Ah, I realized that we haven’t yet tried the BYM2 parametrization (again, see Mitzi’s awesome write-up: http://mc-stan.org/users/documentation/case-studies/icar_stan.html). Mitzi, do you think that would help a lot here?

That’s a good point. I wonder how hard it would be to change the code to have a minimum stepsize that you can’t go below. That way instead of this “freezing” or slowind down to a crawl behavior happening you just get divergences or lower accept rates. I think this would “fail faster” and be a more informative clue to the user that they should re-parameterize.

I should look into how hard that would be to do. I think @Bob_Carpenter mentioned that one of the upcoming releases of Stan will allow you to specify the stepsize manually.

My preference is to deal with the output s.t. we can make online monitoring easier. I have an abstract due so I didn’t get a chance to work on it this weekend like I wanted to … :( Would be pretty easy to fire a warning if the stepsize drops, but I’ve also had models recover (b/c of mass matrix scaling adaptation, I think). Even currently you can load a partial .csv file and plotting log10(stepsize__) is a solid way of spotting the problem… we just don’t have tooling in place to make it easy for users.

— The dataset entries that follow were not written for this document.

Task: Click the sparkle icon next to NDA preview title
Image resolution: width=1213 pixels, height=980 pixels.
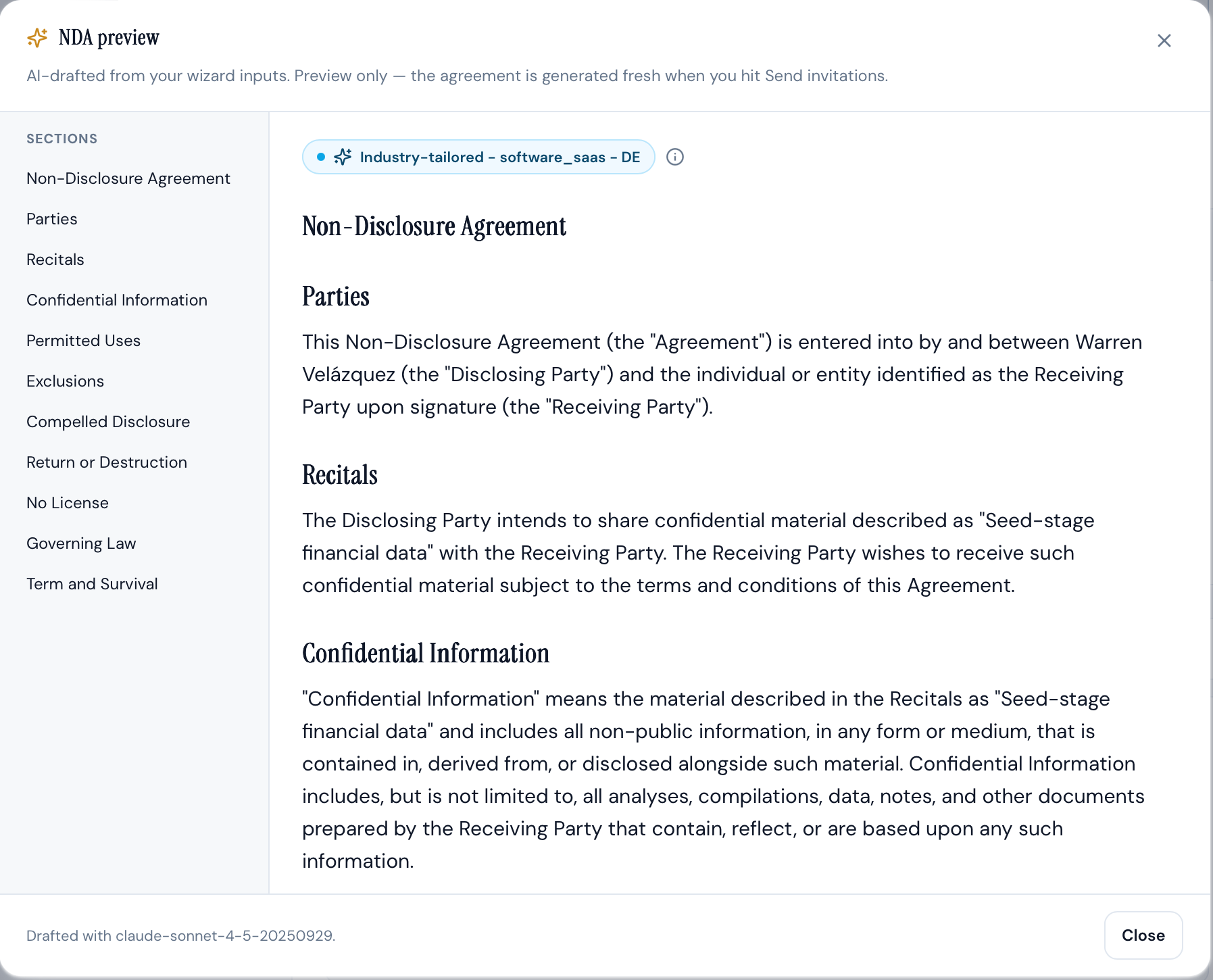Action: [x=37, y=38]
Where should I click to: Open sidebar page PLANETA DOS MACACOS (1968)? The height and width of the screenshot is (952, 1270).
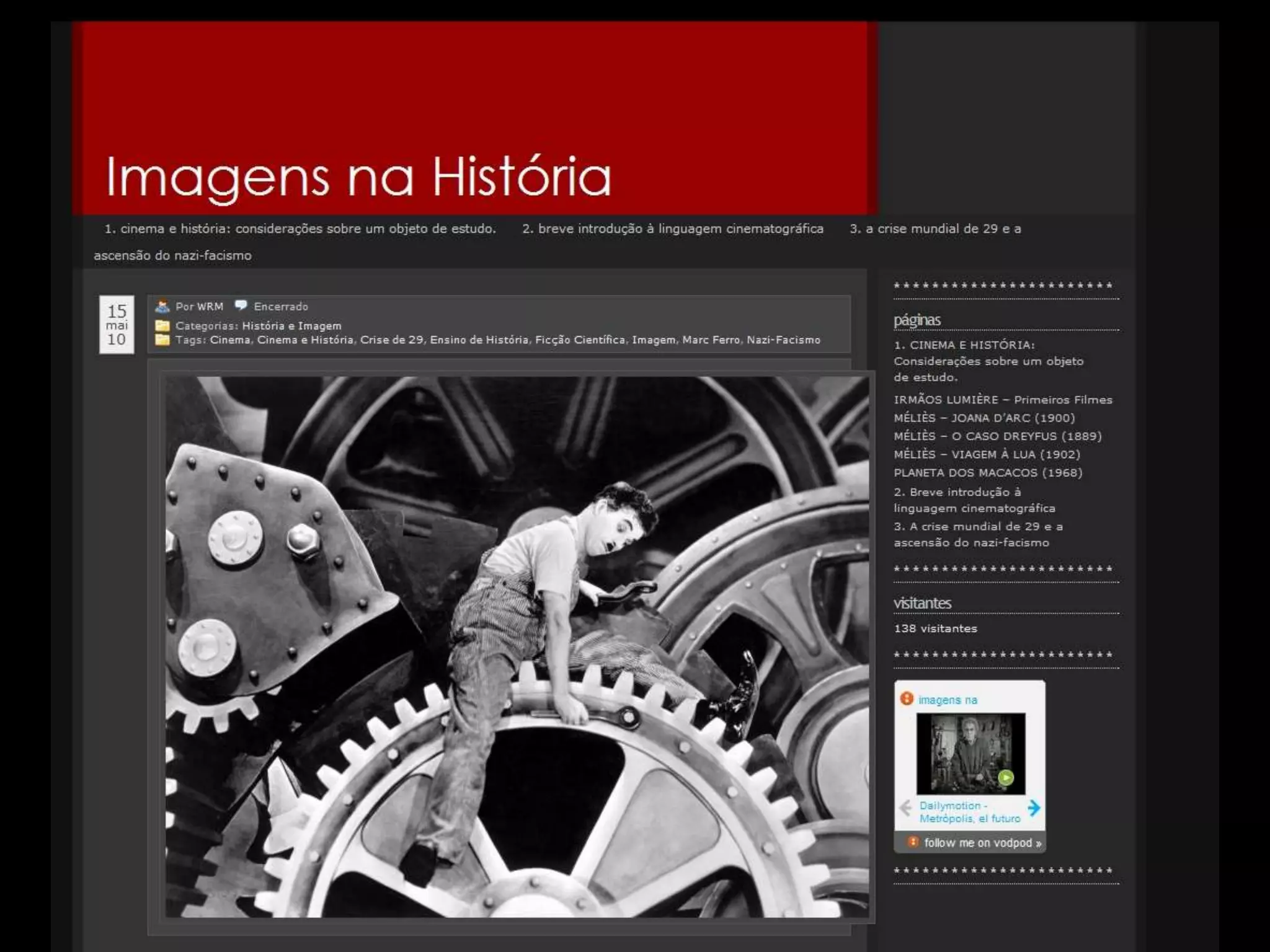point(988,472)
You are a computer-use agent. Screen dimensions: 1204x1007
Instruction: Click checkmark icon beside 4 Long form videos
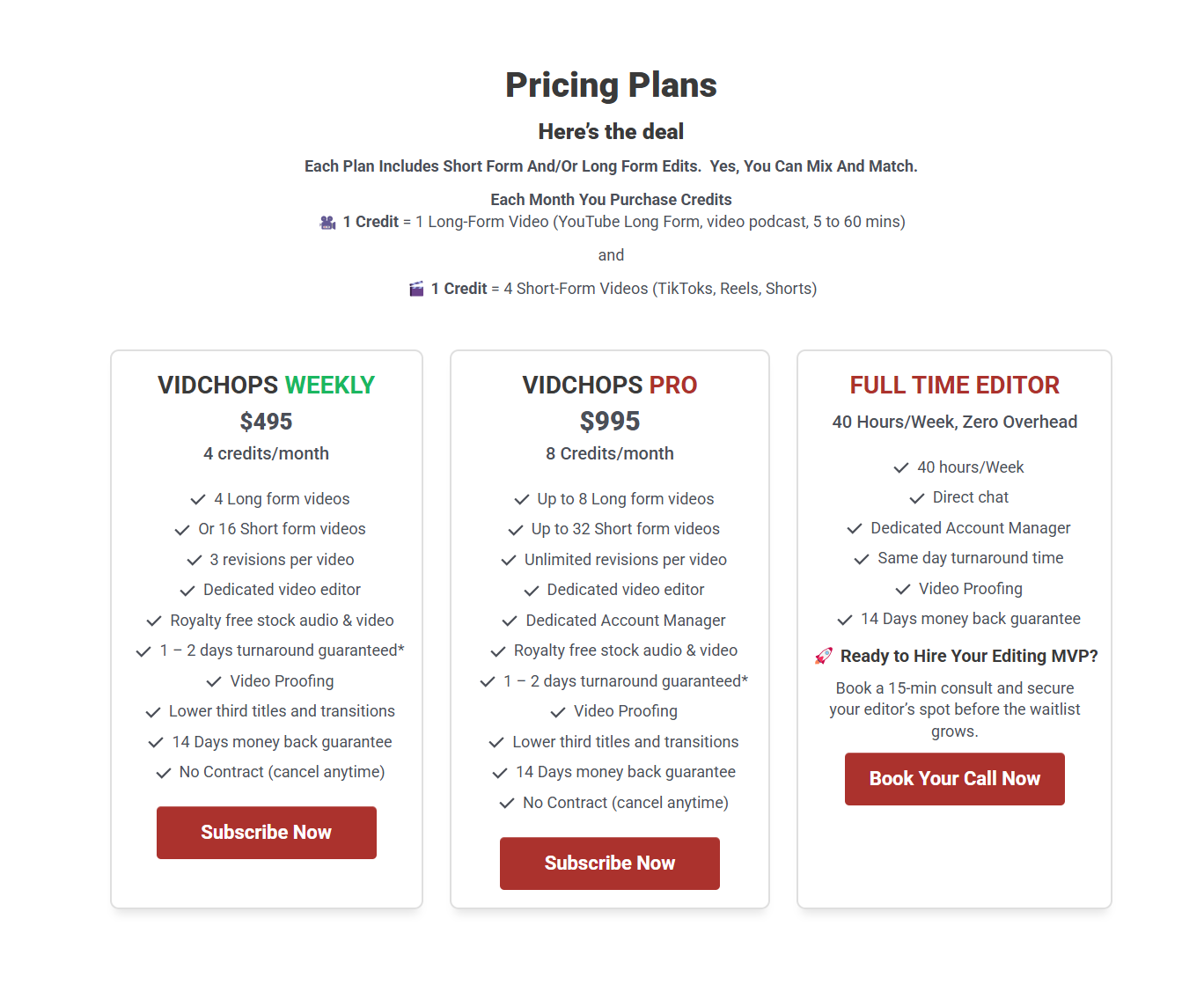point(198,500)
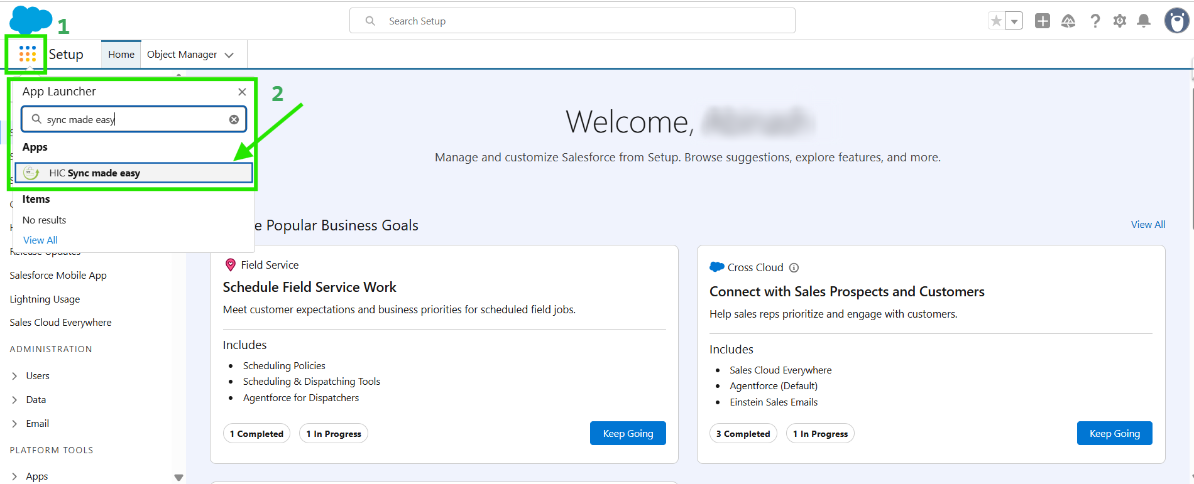Open the user profile avatar
Screen dimensions: 1194x484
click(1176, 20)

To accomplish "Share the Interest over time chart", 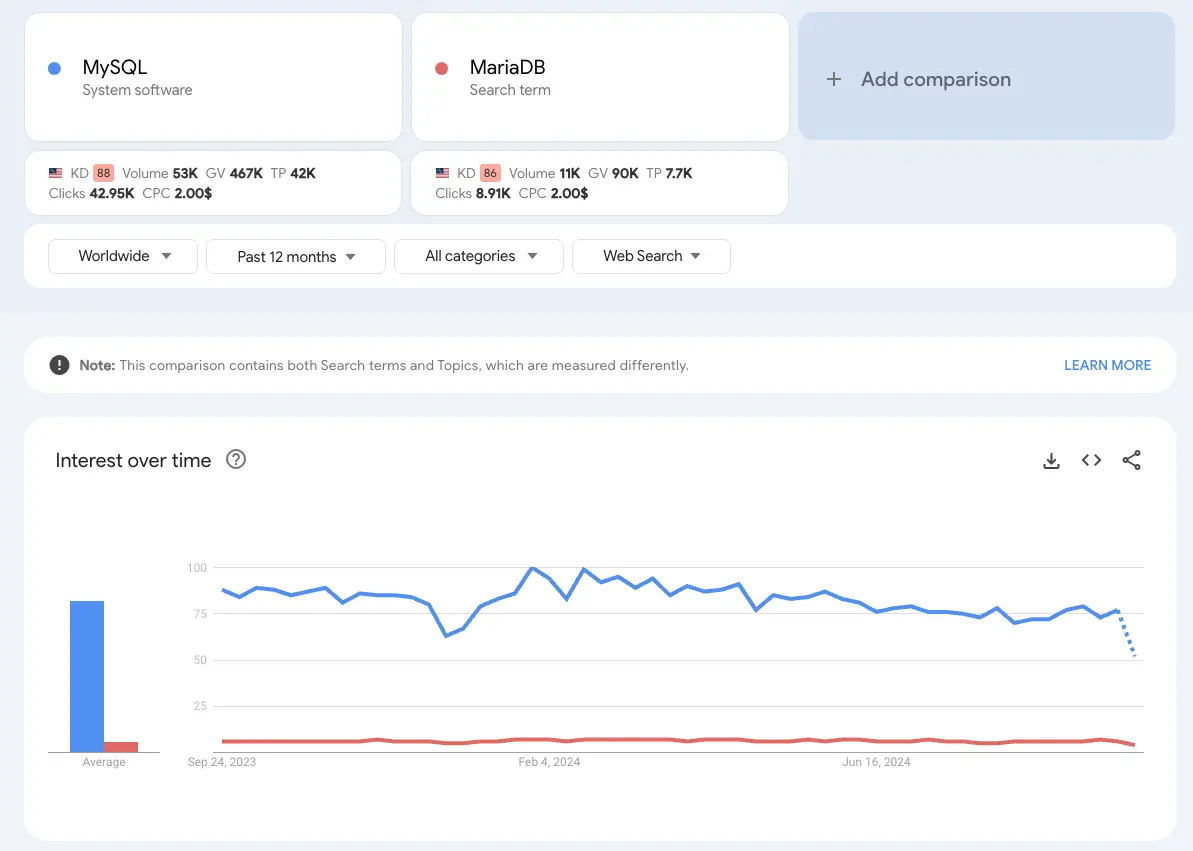I will (x=1131, y=460).
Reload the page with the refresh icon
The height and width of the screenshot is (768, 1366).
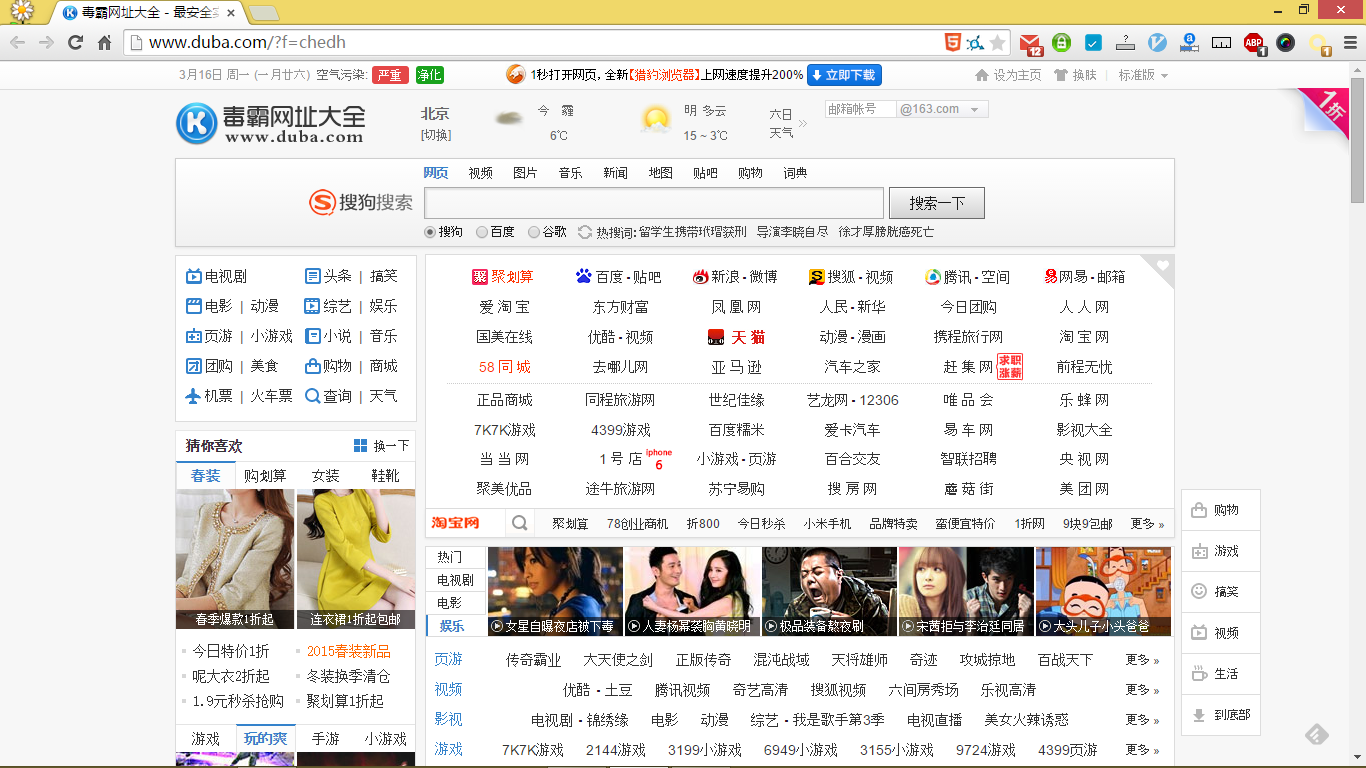(75, 42)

Yeah, a warning is probably better, because you don’t always want to halt sampling, since like you said, the mass matrix adaptation can let you recover from too tiny of a stepsize. I guess with a warning the user can decide whether they want to halt sampling or try their luck and see if the adaptation will fix itself.

Yeah, that’s a good idea. I think ShinyStan might be able to plot the stepsize used during each warmup sample, but you have to wait until after sampling has completed.

yes, most definitely the BYM2 parameterization is what you want to handle combined heterogenous and spatial random effects.

sorry I didn’t see this message sooner.